Design for Testability: The Path to Deep Submicron
Tom W. Williams Synopsys Fellow and Director of R&D, Test Development Synopsys Inc.
Design has never been simple, but at 130 nm and below – and definitely at 90 nm – it is becoming increasingly difficult. Process and lithography issues continue to drive our advance to new technology nodes. Due to the effects of scaling, defect mechanisms are no longer easily identified with single “stuck at” fault models but rather are demanding far more complex and challenging solutions. For example, shorts are now being extracted from the physical layout of a design, with special tests being created to detect them. But this is just the beginning; delay testing of all transition faults is now a new objective of Design for Testability (DfT). New demands are being made on design to not only create the correct function and help with testing but also to help yield ramp-up. Manufacturing and test are beginning to develop an even stronger relationship due to the close interconnection between yield ramp-up and diagnostics, which are supported by DfT structures included in the design.
In this presentation, T. W. Williams addresses these current challenges. In addition, he will discuss the future challenges facing designers, and the new tools and methodologies which the design community will be dealing with.

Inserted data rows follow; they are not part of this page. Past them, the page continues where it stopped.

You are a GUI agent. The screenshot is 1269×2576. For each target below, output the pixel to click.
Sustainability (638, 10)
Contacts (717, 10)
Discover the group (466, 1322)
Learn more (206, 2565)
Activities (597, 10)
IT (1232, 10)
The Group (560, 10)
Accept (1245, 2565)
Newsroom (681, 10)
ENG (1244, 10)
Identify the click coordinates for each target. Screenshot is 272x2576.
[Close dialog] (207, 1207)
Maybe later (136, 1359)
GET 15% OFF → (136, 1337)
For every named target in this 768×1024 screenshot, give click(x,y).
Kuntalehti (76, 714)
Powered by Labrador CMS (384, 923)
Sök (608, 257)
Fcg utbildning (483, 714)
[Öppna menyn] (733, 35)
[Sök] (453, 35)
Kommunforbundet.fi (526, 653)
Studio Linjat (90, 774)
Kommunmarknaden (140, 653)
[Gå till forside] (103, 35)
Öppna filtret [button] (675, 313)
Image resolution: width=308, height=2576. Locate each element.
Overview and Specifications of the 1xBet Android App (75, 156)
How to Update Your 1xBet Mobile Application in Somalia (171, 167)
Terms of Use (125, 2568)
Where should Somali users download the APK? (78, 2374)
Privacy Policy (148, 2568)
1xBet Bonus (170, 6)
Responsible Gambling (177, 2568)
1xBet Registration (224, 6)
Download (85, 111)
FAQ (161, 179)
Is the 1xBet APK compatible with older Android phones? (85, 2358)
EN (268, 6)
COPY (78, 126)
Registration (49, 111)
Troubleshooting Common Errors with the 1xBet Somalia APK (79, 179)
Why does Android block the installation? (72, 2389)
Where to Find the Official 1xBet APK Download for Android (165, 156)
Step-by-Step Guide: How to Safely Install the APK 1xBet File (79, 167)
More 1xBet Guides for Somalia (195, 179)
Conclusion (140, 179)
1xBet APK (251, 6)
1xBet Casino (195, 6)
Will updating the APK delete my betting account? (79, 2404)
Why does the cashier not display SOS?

Tom W. Williams is a Synopsys Fellow at Synopsys in Boulder, Colorado, U.S.A. Formerly, Dr. Williams was with IBM Microelectronics Division and served as manager of their VLSI Design for Testability group. He received an M.A. in pure mathematics and a Ph.D. in electrical engineering. He has received numerous best paper awards from the IEEE and ACM. He was twice a Distinguished Visitor Lecturer for the IEEE Computer Society. Dr. Williams has previously served on the Computer Society Board of Governors and the IEEE Board of Directors. He is a member of the Eta Kappa Nu, Tau Beta Pi, IEEE, ACM, Sigma Xi, and Phi Kappa Phi. In 1985 and 1997, he was a Guest Professor and Robert Bosch Fellow at the University of Hannover in Germany. Dr. Williams was named an IEEE Fellow in 1988 and received the Computer Society‘s W. Wallace McDowell Award for outstanding contributions to the computer art in 1989.